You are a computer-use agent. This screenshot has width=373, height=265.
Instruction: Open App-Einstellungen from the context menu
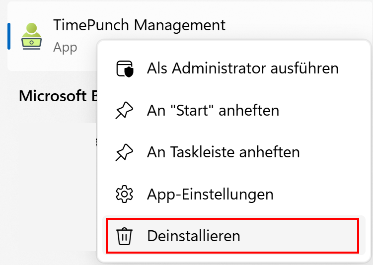click(x=210, y=194)
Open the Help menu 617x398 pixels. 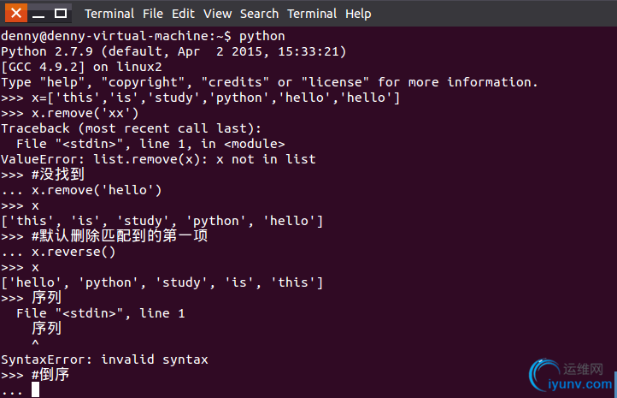click(x=358, y=14)
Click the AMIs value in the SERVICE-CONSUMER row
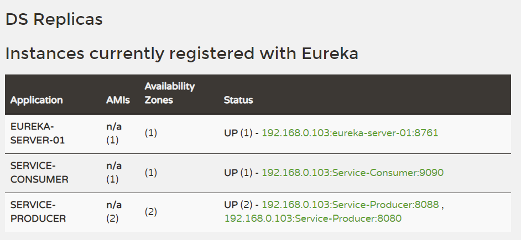The width and height of the screenshot is (521, 240). click(x=114, y=173)
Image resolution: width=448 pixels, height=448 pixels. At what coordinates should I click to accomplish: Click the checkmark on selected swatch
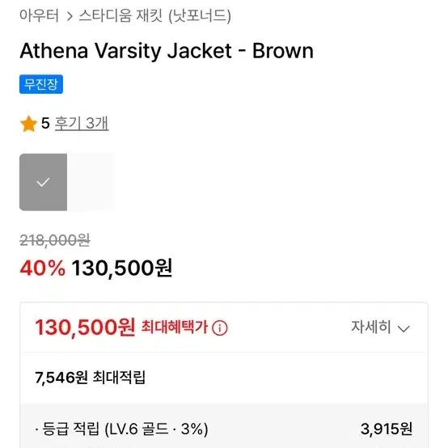(x=43, y=182)
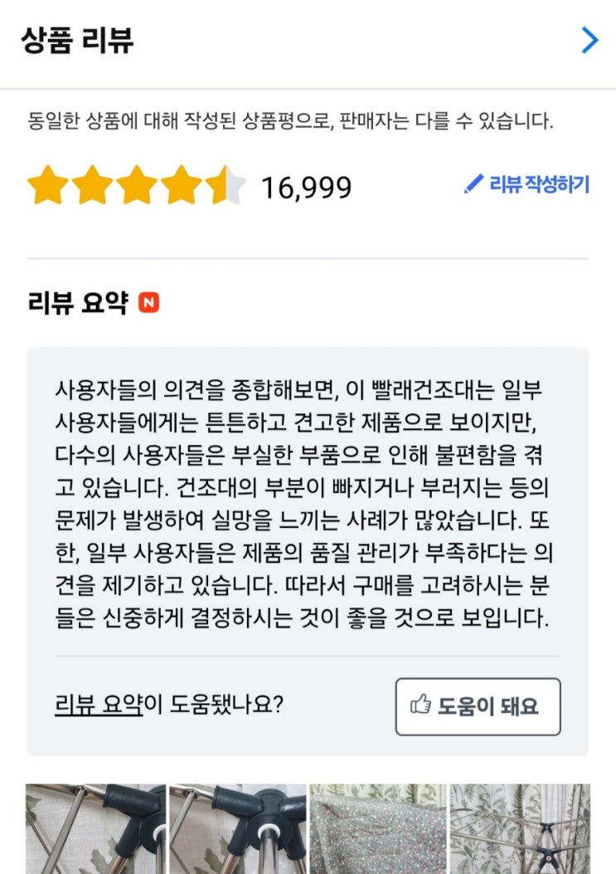Tap the 리뷰 작성하기 link text
The image size is (616, 874).
(539, 184)
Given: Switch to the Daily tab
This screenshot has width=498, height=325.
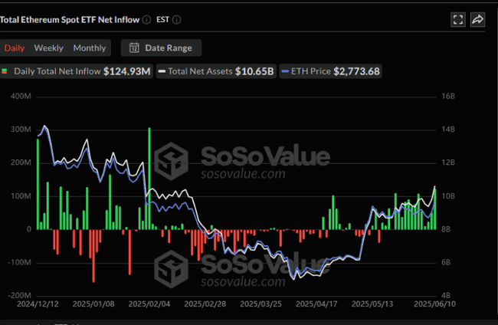Looking at the screenshot, I should click(x=15, y=48).
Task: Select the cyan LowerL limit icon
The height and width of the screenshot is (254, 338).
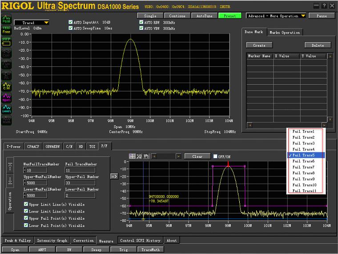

◇ ◇ ◇ ◇ ◇

§ **Action item**:
Only the lines from the one holding "Image resolution: width=448" through the last line of the records should be output, please, exactly and without any pictures.

§ **Final answer**:
Image resolution: width=448 pixels, height=448 pixels. At what coordinates should I click to accomplish: Click the checkmark on selected swatch
(x=43, y=182)
Tap the 리뷰 작성하기 link text
The image size is (616, 874).
(539, 184)
Given: Switch to the Daily tab
This screenshot has width=498, height=325.
Looking at the screenshot, I should click(x=15, y=48).
Task: Select the cyan LowerL limit icon
The height and width of the screenshot is (254, 338).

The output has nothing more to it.